Once the novelty of our being inside their enclosure wore off, some of the wolfdogs took a snooze.
When a newly rescued wolfdog is taken by the YWS, it's a delicate time. Anything that is considered a threat to the order of the pack will be attacked, so the newcomer has to make nice, especially to the alphas. A frequent visitor to the pack is, unexpectedly, a Pomeranian named Duckie.
The low wolfdogs love to play with a tennis ball as much as Duckie. The high wolfdogs don't care enough to overcome their skittishness.
Joan and I enjoyed the hour with the wolfdogs, Georgina's stories and the questions and answers. After leaving a donation we then drove down Highway 40, the heart of Kananaskis Country, to the point where the road was still closed because of the June 2013 flooding. This was a kilometer or so beyond Highwood Pass, which had itself been closed when we first arrived in Canada.
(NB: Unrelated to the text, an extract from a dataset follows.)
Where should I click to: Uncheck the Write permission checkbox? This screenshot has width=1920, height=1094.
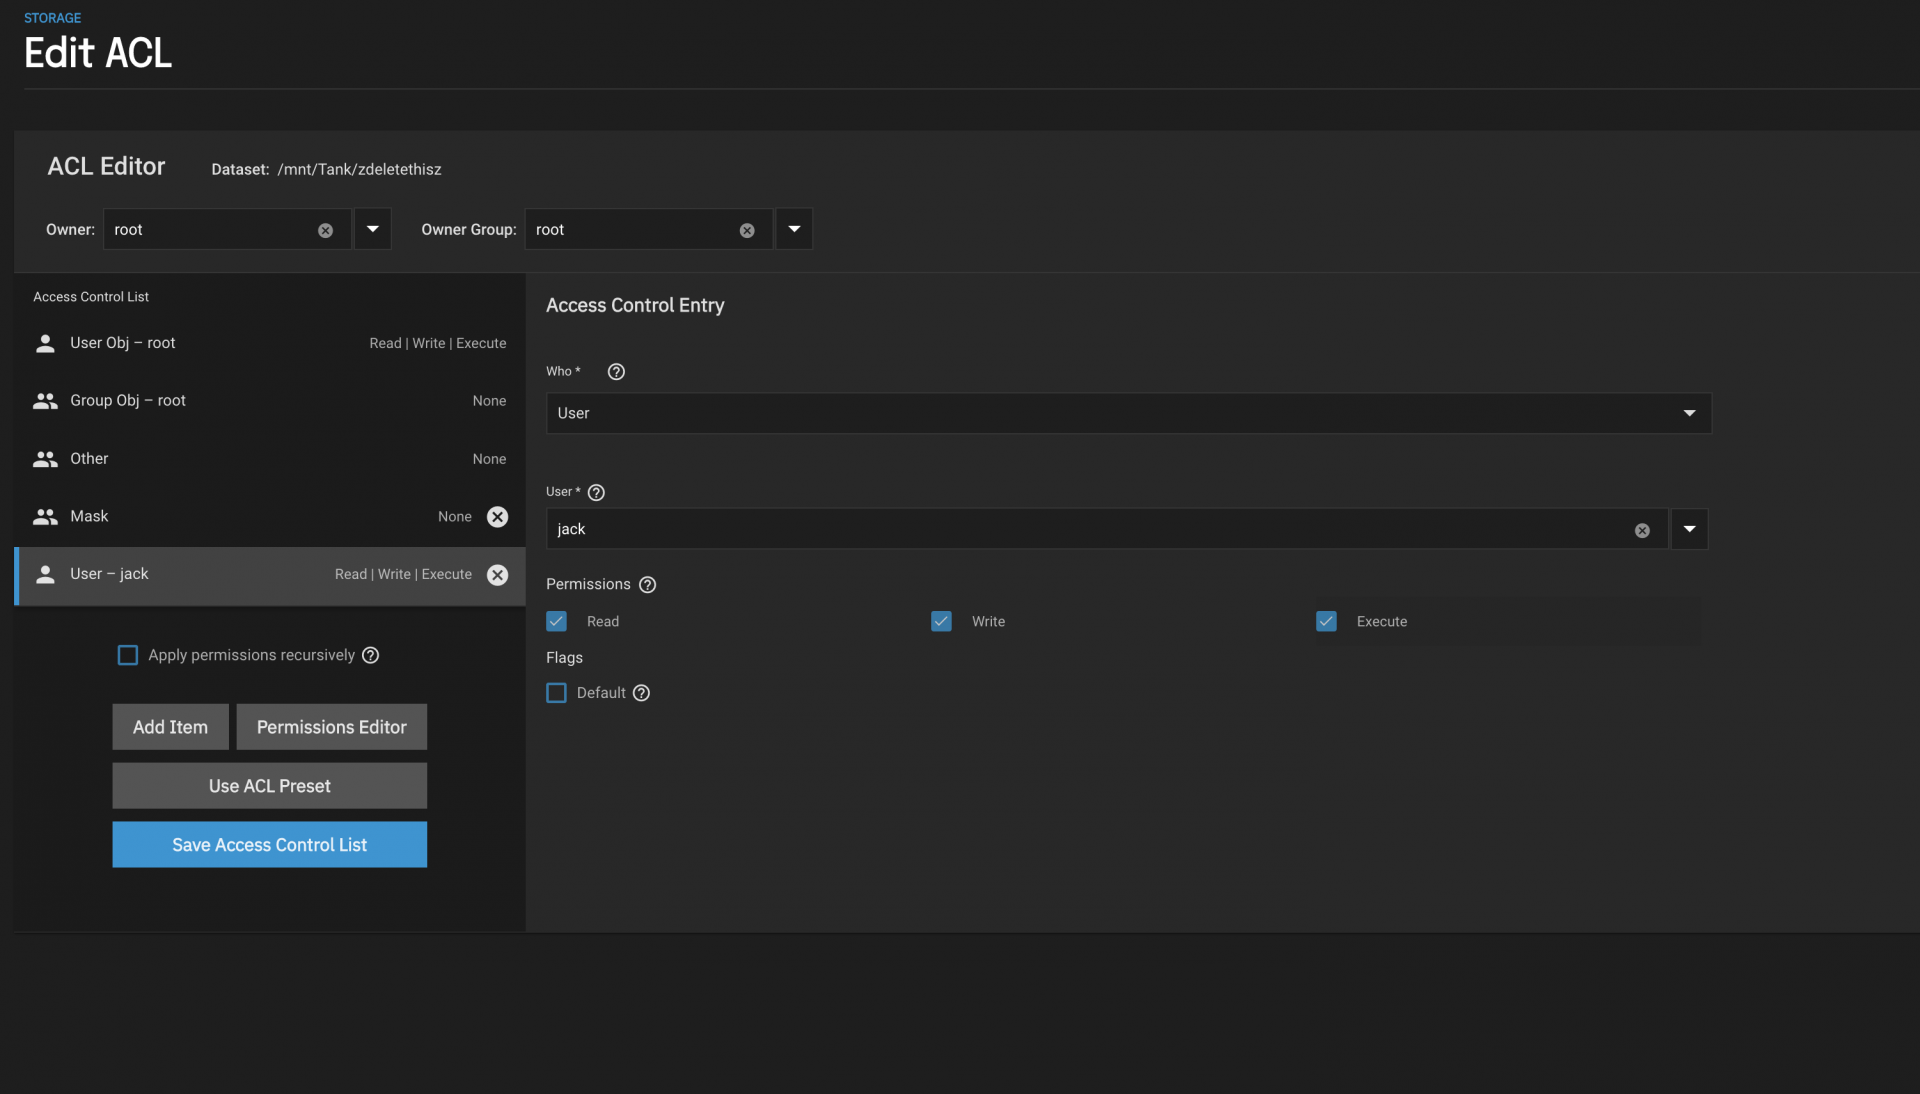[941, 622]
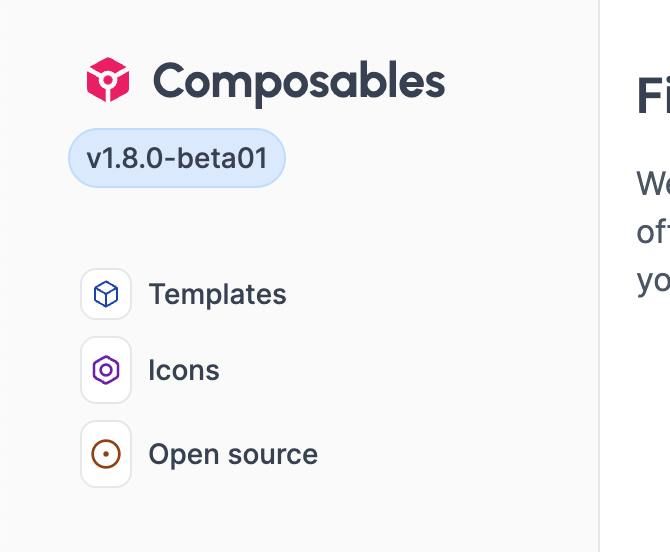
Task: Click the paragraph line starting with "yo"
Action: click(x=653, y=280)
The numbers for this storm make it a 500-year event.
Tons of flood material were carried across the highway wherever there was a small stream or gully.
The highway has been cleared by pushing the rubble back against the berm.
This washout comes within inches of undermining the pavement, but for now, it's OK to drive here ... the closure you saw earlier is a hundred yards further on.

We turned around and visited the Kananaskis Lakes on our way back. They had suffered too.
We ate our lunch near the dam separating the upper and lower lakes. It was just a moment's drive to get a view of the upper lake.
From this spot atop the dam I also took a photo looking down to the powerhouse and the lower Kananaskis Lake.
The most dramatic of my photos may be this one, of the "bridge to nowhere" at what used to be the Kananaskis Country Golf Course. The course of the creek has changed, and rubble is everywhere.
Upstream, a large but solitary backhoe was trying to undo Nature's wrath. It's going to take many weeks of work.
That evening Joan and I chose our non-hiking activity for tomorrow: Banff.